Tomás necesitaba ver a Jesús y tocar sus heridas para recuperar la paz, la alegría, la esperanza, la tranquilidad y el consuelo; la resurrección de Jesús es la restauración del espíritu roto de Tomás. Su profesión de fe en Jesús, "Señor mío y Dios mío", no son simples palabras piadosas. Paralelo a la redacción del evangelio, Domiciano, Emperador de Roma y cruel perseguidor de los cristianos, se hacía llamar "Señor nuestro y Dios nuestro". Tomás muestra que aunque el poder, la riqueza y la violencia parezcan gobernar el mundo, son el amor sin límites y el perdón sin condiciones los que de verdad hacen presente a Dios en el mundo, y que el amor y el perdón son los que nos hermanan y nos capacitan para experimentar siempre la presencia de Dios. El amor y el perdón brotan de las heridas del Señor crucificado y resucitado. Y del amor y del perdón brotan el consuelo, la alegría, la tranquilidad, la paz y la esperanza.
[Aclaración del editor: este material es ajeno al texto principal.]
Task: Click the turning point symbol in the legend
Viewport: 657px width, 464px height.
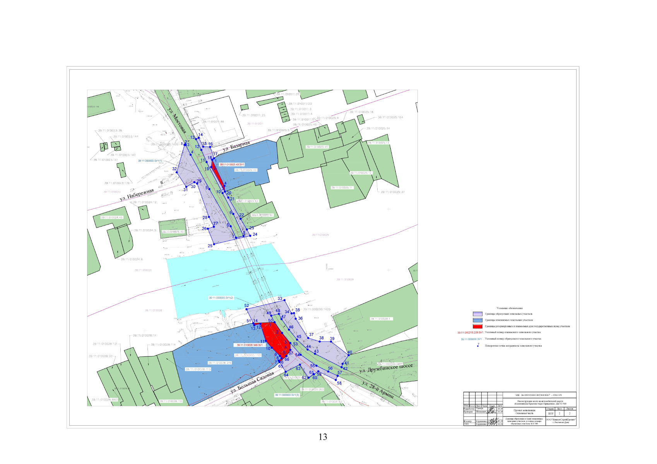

Las palabras de Jesús hacia Tomás no hay que imaginarlas como un reproche, sino como la última lección que el Maestro necesitaba enseñar a sus discípulos para llevarlos a la perfección del amor, que consiste primero en dejarse amar, como la samaritana; y luego en dejar los miedos, como Nicodemo; después amar como Él nos ama, con paciencia y sin condiciones, a cada uno, a su manera y a su tiempo; y finalmente, en celebrar juntos su presencia, disfrutarla como se disfruta el banquete de una fiesta, el vino de una boda. ¡Amén!